Regardless, there’s been a gradual and undeniable change in the attitude towards sex, especially in the gay community. It’s a selling point for just about anything – clothes, aftershave, music, even food (I’m looking at you, M&S) – and so it’s no surprise that people are ever more open about their sexual encounters and promiscuity. Don’t get me wrong, I am sure I’m one of those people too. Perhaps not to the extent of others – you won’t catch me broadcasting my “number” to a horde of strangers – but around the right people, I’m quite comfortable discussing if it the topic arises. After all, it is natural and, more often than not, you can get some laughs out of silly stories once you and your friends have had one too many babychams.

However, what I still struggle to understand is this fascination with ‘lad points’. And I’m not just talking about the stereotypical straight “lads on tour” – I live in a house where, unfortunately, Geordie Shore and the “Cock Capturers” are appreciated. Horrifying scenes of genuine intercourse leave you feeling a bit like a seedy voyeur but there’s something in you, an animal instinct, that can’t help but watch: car crash TV at its finest. Programmes like this are meant to reflect real life and with everybody heading to town to get “mortal” and end up with some new stranger in their bed, it seems as though they’ve finally (and tragically) hit the nail on the head in 2013.

Working in a club myself, I see how these things start, and more often than not, how they unravel too. People exchange glances, drinks, numbers and kisses then leave – but what happens in that bedroom/alley stays there. Talking about it is one thing, but taking pride in it? That’s another level. A close friend approached me this evening to tell me that he’d slept with a married woman: it’s okay though because she “wants a divorce” and her husband is “a massive bellend”. Not only was he aware of her marital status but knew she has two young children too, facts which evidently did not deter him from cleaning his pipes and swiftly moving on. “It looked like she’d made her mind up anyway so if she wanted to make the mistake, better me than anybody else, right?”

Why are these morals dwindling? Call me old fashioned, call me what you want, but sex is a big deal and, more importantly, it should be special. Sex with someone you love is far superior to one night stands and flings with your “fuck buddy” – two things I have regrettably experienced but undeniably learnt from. Filled with shame and self-loathing, I was never in a rush to rent a megaphone and tell the Southwest about my escapades. A lot of my friends still presume all gay people are promiscuous fashionistas: ready to glam it up, hit the town and offer a bit of fun in the club toilets (something they’ve most likely picked up through the continual unflinchingly inaccurate media portrayal). I am filled with absolute joy when I meet people in committed relationships, happy in their monogamous ways but never boasting about their lifestyle.

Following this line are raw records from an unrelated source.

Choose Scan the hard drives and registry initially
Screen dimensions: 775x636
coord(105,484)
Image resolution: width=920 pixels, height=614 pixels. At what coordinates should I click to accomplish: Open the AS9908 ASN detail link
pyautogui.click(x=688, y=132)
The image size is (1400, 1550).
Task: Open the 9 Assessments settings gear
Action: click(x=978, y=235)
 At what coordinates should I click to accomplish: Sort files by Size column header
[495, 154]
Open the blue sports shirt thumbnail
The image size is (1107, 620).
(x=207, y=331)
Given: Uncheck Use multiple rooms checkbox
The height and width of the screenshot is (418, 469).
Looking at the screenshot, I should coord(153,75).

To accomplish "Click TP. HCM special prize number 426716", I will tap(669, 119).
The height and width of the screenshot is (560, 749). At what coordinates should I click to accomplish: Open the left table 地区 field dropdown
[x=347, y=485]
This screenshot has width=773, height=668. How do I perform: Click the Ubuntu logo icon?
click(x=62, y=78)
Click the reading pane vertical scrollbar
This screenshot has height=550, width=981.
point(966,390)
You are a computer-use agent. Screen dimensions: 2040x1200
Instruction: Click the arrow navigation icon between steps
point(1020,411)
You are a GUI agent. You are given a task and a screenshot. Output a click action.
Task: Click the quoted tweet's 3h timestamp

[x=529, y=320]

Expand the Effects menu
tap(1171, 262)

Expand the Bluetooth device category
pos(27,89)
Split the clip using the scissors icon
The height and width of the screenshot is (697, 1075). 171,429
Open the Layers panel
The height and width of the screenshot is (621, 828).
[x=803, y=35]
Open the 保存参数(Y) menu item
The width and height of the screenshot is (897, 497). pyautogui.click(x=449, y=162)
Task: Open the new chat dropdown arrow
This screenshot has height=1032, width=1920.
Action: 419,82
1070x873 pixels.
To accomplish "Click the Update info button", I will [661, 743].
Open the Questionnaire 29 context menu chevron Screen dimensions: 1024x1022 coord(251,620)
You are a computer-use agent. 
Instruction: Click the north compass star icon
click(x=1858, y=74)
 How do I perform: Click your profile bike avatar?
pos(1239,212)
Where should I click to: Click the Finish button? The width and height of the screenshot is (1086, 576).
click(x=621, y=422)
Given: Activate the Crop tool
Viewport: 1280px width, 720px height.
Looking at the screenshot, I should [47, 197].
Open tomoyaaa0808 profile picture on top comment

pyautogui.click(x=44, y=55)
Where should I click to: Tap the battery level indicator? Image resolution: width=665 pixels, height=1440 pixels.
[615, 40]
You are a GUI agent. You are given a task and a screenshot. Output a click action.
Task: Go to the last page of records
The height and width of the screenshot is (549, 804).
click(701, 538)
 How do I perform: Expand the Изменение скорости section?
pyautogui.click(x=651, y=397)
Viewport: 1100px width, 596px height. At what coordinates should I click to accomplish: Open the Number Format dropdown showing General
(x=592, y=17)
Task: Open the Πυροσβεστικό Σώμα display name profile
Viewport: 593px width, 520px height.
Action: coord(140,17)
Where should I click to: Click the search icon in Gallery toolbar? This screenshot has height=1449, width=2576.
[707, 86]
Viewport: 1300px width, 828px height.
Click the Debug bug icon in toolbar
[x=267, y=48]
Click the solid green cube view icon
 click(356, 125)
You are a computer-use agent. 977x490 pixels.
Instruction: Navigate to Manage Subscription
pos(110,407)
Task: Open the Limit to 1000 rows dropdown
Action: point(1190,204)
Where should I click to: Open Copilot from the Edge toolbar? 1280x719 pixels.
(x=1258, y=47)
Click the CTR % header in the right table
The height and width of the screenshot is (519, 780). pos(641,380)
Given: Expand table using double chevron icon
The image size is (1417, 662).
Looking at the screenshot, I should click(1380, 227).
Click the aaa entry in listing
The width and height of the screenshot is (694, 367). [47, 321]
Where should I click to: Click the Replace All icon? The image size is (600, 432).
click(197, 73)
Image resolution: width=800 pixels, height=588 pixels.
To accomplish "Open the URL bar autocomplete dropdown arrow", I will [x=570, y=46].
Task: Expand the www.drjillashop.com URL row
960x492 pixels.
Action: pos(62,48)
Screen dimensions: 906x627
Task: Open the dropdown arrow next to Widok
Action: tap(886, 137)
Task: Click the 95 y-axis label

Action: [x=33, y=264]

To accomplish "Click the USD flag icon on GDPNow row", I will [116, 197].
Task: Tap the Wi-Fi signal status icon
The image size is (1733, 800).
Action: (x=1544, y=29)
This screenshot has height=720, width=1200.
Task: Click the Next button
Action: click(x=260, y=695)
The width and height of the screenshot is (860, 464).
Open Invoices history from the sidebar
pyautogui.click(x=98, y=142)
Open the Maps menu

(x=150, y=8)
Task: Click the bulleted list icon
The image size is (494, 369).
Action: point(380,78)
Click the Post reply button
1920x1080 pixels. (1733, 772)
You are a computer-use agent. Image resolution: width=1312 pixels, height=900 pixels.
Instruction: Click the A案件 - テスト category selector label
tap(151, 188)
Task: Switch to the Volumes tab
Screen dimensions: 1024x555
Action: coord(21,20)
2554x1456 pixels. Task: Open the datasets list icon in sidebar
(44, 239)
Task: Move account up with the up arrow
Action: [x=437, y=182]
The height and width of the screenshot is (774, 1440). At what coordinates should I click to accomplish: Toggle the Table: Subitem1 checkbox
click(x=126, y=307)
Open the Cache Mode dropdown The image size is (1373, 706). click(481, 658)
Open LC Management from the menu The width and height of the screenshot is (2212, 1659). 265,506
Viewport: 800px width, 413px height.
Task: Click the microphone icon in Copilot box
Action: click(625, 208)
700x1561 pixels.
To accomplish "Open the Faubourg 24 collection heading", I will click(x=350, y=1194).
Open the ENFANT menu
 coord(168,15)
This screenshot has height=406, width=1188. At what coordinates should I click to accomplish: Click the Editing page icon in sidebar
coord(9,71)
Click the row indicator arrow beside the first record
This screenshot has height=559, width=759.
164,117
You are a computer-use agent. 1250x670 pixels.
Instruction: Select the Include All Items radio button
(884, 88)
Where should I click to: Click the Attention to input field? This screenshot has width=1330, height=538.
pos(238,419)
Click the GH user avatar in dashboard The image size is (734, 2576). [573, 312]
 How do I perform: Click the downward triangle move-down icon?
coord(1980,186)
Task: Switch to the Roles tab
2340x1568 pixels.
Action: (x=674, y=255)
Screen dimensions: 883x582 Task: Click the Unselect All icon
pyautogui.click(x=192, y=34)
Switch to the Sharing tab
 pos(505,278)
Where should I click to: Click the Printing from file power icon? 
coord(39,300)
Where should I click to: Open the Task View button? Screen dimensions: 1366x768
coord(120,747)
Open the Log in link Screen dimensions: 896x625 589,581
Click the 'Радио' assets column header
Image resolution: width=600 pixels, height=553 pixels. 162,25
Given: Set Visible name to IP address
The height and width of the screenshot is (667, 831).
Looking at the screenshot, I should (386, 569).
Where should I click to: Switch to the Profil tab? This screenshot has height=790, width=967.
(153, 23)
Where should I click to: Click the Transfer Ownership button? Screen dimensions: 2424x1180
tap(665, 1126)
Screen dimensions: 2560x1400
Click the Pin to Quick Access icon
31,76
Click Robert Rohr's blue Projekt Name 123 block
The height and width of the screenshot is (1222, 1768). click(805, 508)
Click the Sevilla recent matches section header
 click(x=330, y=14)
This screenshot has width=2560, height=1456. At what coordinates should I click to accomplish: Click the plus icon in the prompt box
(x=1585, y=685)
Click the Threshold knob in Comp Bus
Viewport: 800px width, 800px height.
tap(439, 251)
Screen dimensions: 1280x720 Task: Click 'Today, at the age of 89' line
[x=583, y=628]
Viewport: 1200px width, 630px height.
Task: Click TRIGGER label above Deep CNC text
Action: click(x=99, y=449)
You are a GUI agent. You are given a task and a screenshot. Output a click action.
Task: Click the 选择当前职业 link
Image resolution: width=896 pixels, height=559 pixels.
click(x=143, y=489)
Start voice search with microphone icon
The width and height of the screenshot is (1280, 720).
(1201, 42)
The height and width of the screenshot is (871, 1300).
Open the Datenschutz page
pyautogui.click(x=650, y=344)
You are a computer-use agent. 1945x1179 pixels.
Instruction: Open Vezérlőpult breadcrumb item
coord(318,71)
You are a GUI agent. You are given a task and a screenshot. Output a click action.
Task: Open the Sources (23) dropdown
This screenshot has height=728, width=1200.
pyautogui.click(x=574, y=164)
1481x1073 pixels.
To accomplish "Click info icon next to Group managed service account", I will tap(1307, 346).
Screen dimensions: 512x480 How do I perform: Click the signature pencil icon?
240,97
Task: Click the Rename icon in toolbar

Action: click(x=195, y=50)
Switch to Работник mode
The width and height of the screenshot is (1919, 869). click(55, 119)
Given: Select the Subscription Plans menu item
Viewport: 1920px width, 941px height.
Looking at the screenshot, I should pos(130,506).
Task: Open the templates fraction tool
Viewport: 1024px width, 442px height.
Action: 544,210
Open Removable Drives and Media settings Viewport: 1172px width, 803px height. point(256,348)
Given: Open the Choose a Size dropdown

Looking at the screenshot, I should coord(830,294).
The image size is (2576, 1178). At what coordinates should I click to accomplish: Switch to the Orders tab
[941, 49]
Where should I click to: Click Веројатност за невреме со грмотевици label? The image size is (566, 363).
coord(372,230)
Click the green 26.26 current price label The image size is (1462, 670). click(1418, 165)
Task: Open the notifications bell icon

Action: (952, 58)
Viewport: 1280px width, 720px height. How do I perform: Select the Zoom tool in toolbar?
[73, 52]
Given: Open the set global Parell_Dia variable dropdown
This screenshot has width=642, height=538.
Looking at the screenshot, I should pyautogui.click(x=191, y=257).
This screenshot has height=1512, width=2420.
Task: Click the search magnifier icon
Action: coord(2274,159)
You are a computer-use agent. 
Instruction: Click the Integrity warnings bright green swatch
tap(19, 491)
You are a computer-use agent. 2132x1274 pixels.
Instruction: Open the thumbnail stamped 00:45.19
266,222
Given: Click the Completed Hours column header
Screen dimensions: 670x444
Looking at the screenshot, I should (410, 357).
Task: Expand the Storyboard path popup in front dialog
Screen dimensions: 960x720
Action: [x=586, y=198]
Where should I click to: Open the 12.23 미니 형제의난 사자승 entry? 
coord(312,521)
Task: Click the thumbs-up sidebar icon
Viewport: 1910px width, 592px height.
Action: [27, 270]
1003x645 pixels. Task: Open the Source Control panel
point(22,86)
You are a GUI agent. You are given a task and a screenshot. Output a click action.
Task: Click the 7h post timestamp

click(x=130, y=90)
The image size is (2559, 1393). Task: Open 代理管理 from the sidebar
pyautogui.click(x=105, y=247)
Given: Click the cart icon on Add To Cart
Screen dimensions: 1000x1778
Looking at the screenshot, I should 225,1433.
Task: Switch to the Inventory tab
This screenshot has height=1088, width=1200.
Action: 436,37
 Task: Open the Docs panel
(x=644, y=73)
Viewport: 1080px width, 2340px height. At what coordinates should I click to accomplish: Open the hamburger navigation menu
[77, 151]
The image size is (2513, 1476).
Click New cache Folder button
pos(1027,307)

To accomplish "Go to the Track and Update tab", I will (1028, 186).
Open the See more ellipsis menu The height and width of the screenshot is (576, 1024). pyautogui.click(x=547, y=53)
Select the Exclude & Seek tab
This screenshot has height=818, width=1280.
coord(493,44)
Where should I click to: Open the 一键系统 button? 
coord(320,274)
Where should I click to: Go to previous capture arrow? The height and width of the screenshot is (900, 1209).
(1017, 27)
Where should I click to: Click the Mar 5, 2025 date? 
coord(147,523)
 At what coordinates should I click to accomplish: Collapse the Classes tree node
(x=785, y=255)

This all sounds as if I am utterly judgemental of men and women who indulge in casual sex, but that’s really not the case. Perhaps you’re enjoying sex with a friend or gradually building up to a proper relationship. Maybe it’s purely physical and there is no emotional attachment involved? Drawing a conclusion from personal sexperience, tales of woe and, regretfully, the tragic films Friends with Benefits & No Strings Attached, I’m often swift to quash these home “truths”. If you are the exception though, having your filthy cake and eating it 6 times a week, I tip my hat to you. But come on now, there’s a fine line between pride and shame so try and keep it to yourself. Some things are meant to be private and the direction that you’re throwing your genitals in this week is definitely one of them.